保护好你的所有AWS证书确保应用安全后，你应该可以安心很多了。现在是时候开始考虑备份和回收方案了。下面列举的是一个强大的备份方案应该具备的组成：

•   使用亚马逊EBS（Elastic Block Storage弹性块存储）快照或备份工具定期进行实例备份。
•  为你的应用跨Availability Zones（可用区域）部署关键组件，恰当地复制数据。
•   配置应用，使其在实例重启时处理动态IP寻址。
•  监控事件并作出响应。
•   确保你已做好切换准备。
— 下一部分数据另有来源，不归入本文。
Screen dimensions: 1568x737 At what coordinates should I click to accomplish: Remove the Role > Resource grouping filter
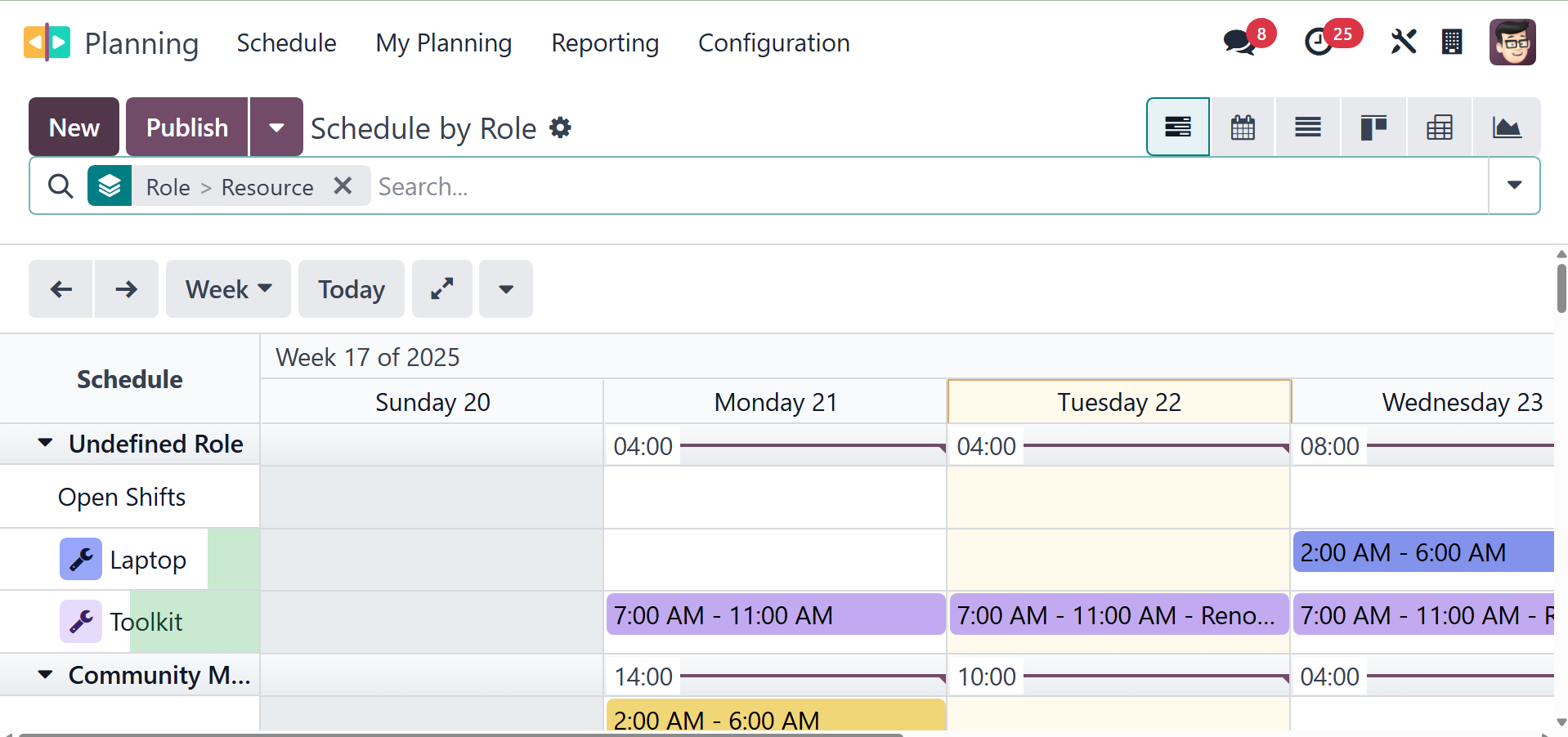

作为基本的解决方案，你可以将一个网络接口或弹性IP手动切换到备用实例。
•  定期测试实例和AWS EBS卷（如果它们故障了）恢复过程。

4.AWS最优实践：使用Trusted Advisor服务

我以前曾经写过关于Trusted Advisor服务的文章。后来大家发现，亚马逊文档团队也写过这样的文章。他们这样描述他们的 Trusted Advisor服务：

为您定制的云专家！它通过检查您的AWS环境帮助您遵循最优的AWS使用实践，并着眼于节省成本，改善系统性能，提供可靠性，弥补安全漏洞。

要告诉你的好消息是，有四种免费的Trusted Advisor服务可供你使用：

•   服务限制检查
•   针对特定安全组的端口非限制性检查
•  IAM使用检查
•   针对根账户检查的MFA（mulit-factor authentication多因子验证）

这是一个必须得工具。你需要做的仅仅是在Administration & Security界面下，在AWS控制台上点击Trusted Advisor图标。屏幕上将会呈现一个实时的快照来展示上面所列四项免费服务的当前状态。这是本篇所列的AWS最优实践中最简单的。所以，真的没有理由不使用这项实践。

5.AWS最优实践：理解AWS共担责任模型

你必须知道你要对那些东西负责，也必须知道对亚马逊Web业务的控制权背后隐藏的责任。再一次，同样地我们并不给你一长串解释让你心生厌烦，图表会比解释有效的多，让我们来看看这是不是会使事情清楚明了。

Conclusion 结论

AWS最优实践存在因为它们最好地发挥了作用。当你的部署规模增长时，这些最优实践的重要性呈指数上升。但是，判定要关注的焦点在最初可能会让人很头疼。希望这篇文章可以给你一些启示，帮助你确定你的起点。